Neil Young and Crazy Horse
Psychedelic Pill (Reprise)
Psychedelic Pill is of epic proportion and a pinnacle for Young. The nostalgia of “Driftin’ Back”—and of all the songs on this close to 90-minute album—is not merely pining for something lost, but raging at it. Picasso gets turned into “wallpaper” and Young maddeningly says that he is going to get “a hip-hop haircut.” Raving against the poor fidelity of MP3s, Young sadly but with a viper’s tongue hisses that inferior sound today is “blockin’ out my anger/Blockin’ out my thoughts.” None of this is easy listening or trivial. All is dispatched within huge mounds of sound that cross the boundaries between linear narratives and, sans easily memorable hooks, tunes that assault the listener’s desire for musical resolution.
The songs on Psychedelic Pill are not coming from the last ’60s rock artist still dreaming, but from one who is fearlessly waking up to a nightmare of modernity and self-revelation. “Seems like lately things are going south,” from “Ramada Inn,” rivals the title track’s “Every move is like a psychedelic pill from a doctor I can’t find.” We have entered an altered state, but from where? How did we get to where we are?
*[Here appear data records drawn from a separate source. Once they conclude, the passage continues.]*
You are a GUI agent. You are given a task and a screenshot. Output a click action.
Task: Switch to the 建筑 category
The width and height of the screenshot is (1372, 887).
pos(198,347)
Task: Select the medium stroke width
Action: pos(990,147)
The answers are in controlled feedback and guitars that, like the lyrics, speak in sharply curved images. The listener has to hang on or be thrown to the side. There is no easy way forward and there’s no way back. The present is for rebirth, but we can’t hear its possibility anymore. Again, from “Ramada Inn”: “And every mornin’ comes the sun.” It is about survival.